Gaijin Games co-founders Alex Neuse and Mike Roush

Gaijin Games' BIT.TRIP series started life on WiiWare, spread onto Steam and then got the compilation treatment for Wii and 3DS, hitting retail in 2011. BIT.TRIP Presents Runner2 is the series' first step onto PS3, so we cornered Gaijin Games co-founders Alex Neuse and Mike Roush at PAX East to get the scoop on BIT.TRIP's latest run.

Push Square: Where does Runner 2 fit in the general BIT.TRIP canon?

Alex Neuse: This takes place between BIT.TRIP RUNNER and BIT.TRIP FATE. You remember at the end of RUNNER, CommanderVideo stomped on the bad guy? The bad guy’s mad now, so he hits CommanderVideo and his friends with a Reality Unfusion Beam. That’s how the art style has all changed because he’s in a different place. By the end of this game, CV will basically thwart the bad guy and find him in the beginning of FATE. It fits between the two and we’re going to make the story make sense.

After doing six pixel art, Atari 2600-style games, the art style here looks like you’re getting a lot out of you — it feels almost liberating. What was the inspiration? I’m getting a French-style animation feel from it.

AN: It was Mike’s vision.

Mike Roush: There is sort of a French flair to it, although that’s not necessarily going to be there the whole game. The influence is basically just trying to get CommanderVideo into this unfused reality world that separates him from the BIT.TRIP world, and what is more separating than this new art style from the original styling? Part of it is that, and the other part is, after three and a half years of doing that style, Gaijin Games wants to spread its wings a bit. We’re not just an 8-bit studio, we do want to do other things. And also we had more graphical power, so we wanted the art team to have some more fun with it.

I saw CommanderVideo go through a Sonic-style loop-de-loop, which is a new mechanic for the series. Are there additional new mechanics that may not be present in this demo?

AN: There’s quite a bit new that CommanderVideo can do, and we paid close attention to not overburdening the player with crap they have to remember. We found that five things to remember is enough for this kind of game.

So you wouldn’t like Steel Battalion at all.

AN: (Laughs) Yeah, right. We’re gonna support the Steel Battalion original controller for this game.
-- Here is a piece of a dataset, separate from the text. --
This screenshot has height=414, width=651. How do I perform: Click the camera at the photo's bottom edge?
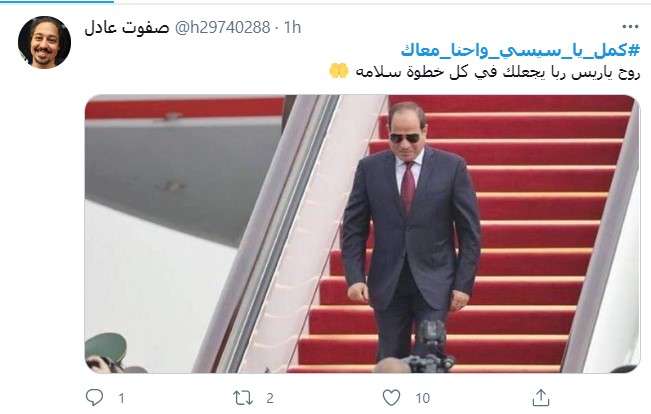430,347
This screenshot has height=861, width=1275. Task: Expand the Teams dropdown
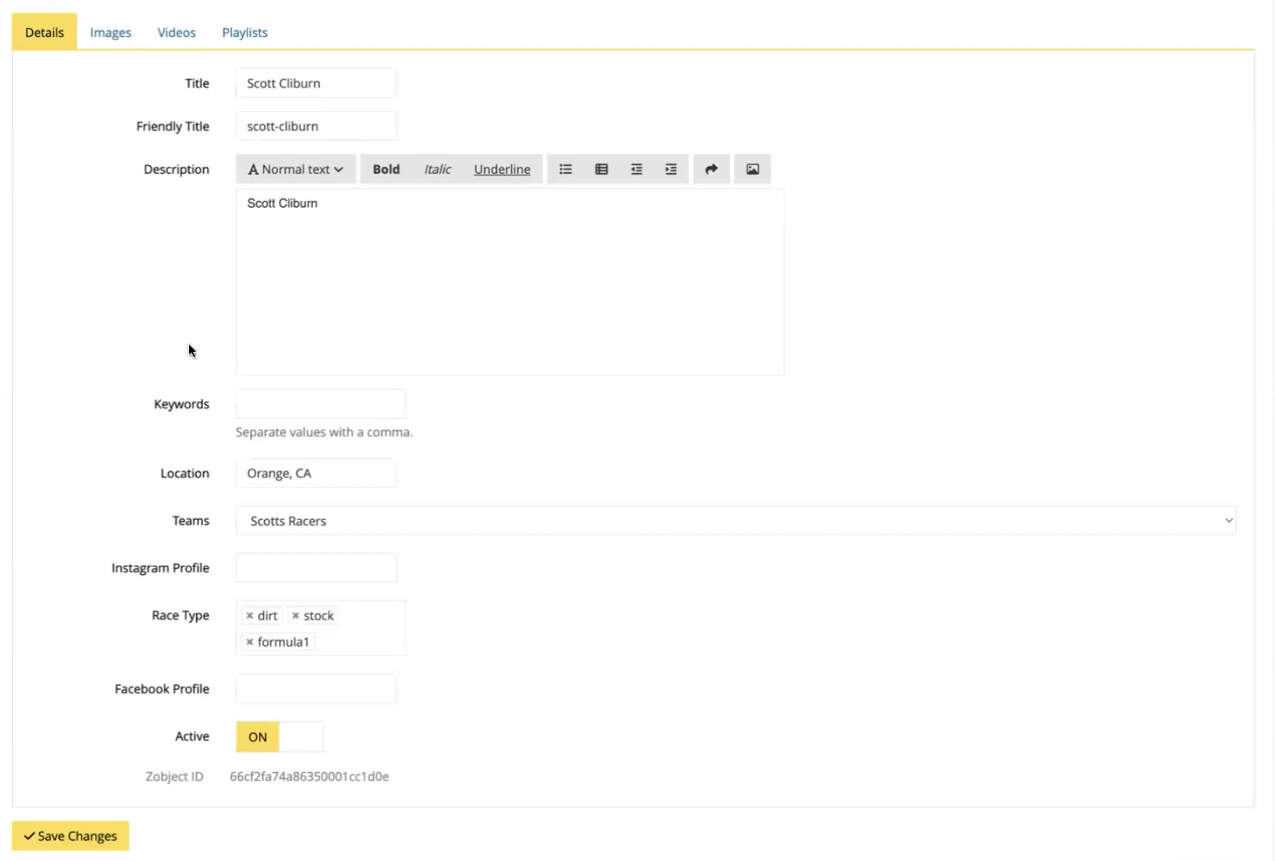point(735,521)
After three and a half years of doing that style, Gaijin Games wants to spread its wings a bit. We’re not just an 8-bit studio, we do want to do other things.

I’m quoting you on that.

AN: You should! You can now do combo moves where you’re sliding and can jump or kick. We also have more passive moves like the loop-de-loop you saw, and there’s a little microgame within the loop-de-loop. There’s also a square-to-square, which you’re not seeing (in the demo), that has a microgame. There’s speed boosts, fans, all kinds of crap. The best one is the dance move. If you hit the dance button, you’re locked into a dance for a whole beat; if you mistime your dancing you might bonk into something, so it’s a risk vs. reward system that augments your score so that people can compete on the leaderboards even if you’ve all gotten perfects.

Was any of that held back by the previous art style? You could’ve technically implemented loop-de-loops on Wii hardware but it may have clashed with the Atari 2600-look you were going for.
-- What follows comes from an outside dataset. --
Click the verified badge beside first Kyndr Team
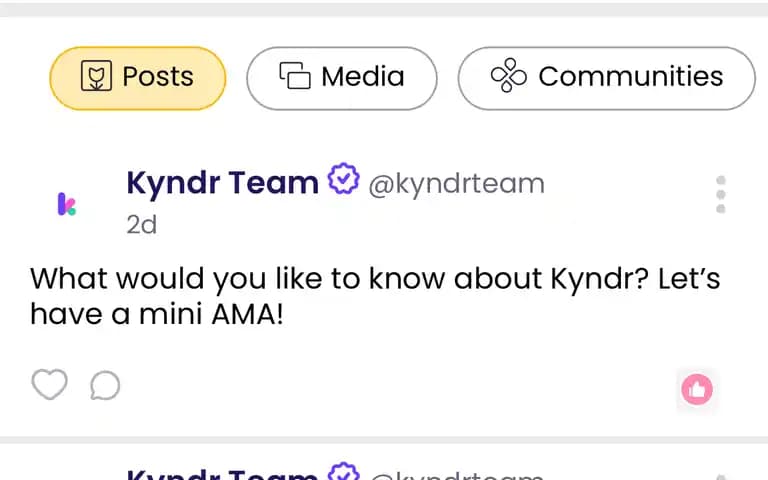This screenshot has height=480, width=768. click(343, 179)
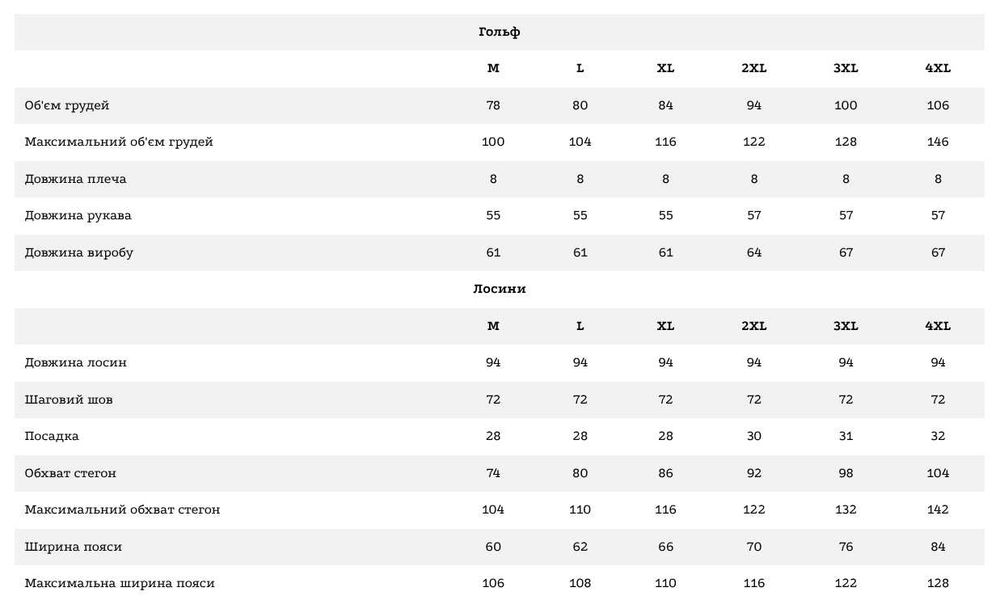Click the Лосини table title
The image size is (1000, 614).
pos(499,289)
AN: It kind of did. We thought about doing slopes in the first game, but with the time frame that we had to work on it — we made it in about three and a half months — we couldn’t suss out the tech and gameplay in time. I think we just didn’t do it because we were trying to get the thing done, you know? This game we’re taking about ten months to make it and we’re really trying to amp up our polish and do it right.

Has there been any adjustment as a studio now working on an HD platform?

AN: We all feel more freedom, we can do a lot more with what we have. For instance, on the WiiWare versions we couldn’t push the art to the extremes because the download size was restricted, and so we shipped those first games without even using textures, at all. In this game, we can use textures, have big models, there’s some detail on this stuff that’s pretty rich — we’re not nearly as limited, so that has been liberating, and the art team is going nuts with it. In a good way.

With a pushed release date to October or November and the Wii U releasing around then too, does that mean that you’ll try to finagle your way on there?

AN: (Smiles) I wonder. I wonder if that means that. Let me put it this way: we have a Wii U dev kit, and our game is coming out around the time that system launches, so that would be pretty cool.

What excites you about the Wii U tablet controller?

AN: I have to think of it in terms of Runner2 now — thinking about it broadly would be too much — but if we were to do a Wii U version, what if you could have a pick-up in the game that reveals hidden bonuses and stuff that you can’t see on your screen but have to hold the controller up? You’re still playing but it’s sort of like an X-ray vision.

So sort of like a CommanderVideo detective mode.

AN: Yeah, exactly! (laughs) You get a Silent Scope kind of feel. But anyway, if we do a Wii U version I don’t know what we would do with the controller. I would want to do something unique, but honestly we haven’t figured that part out.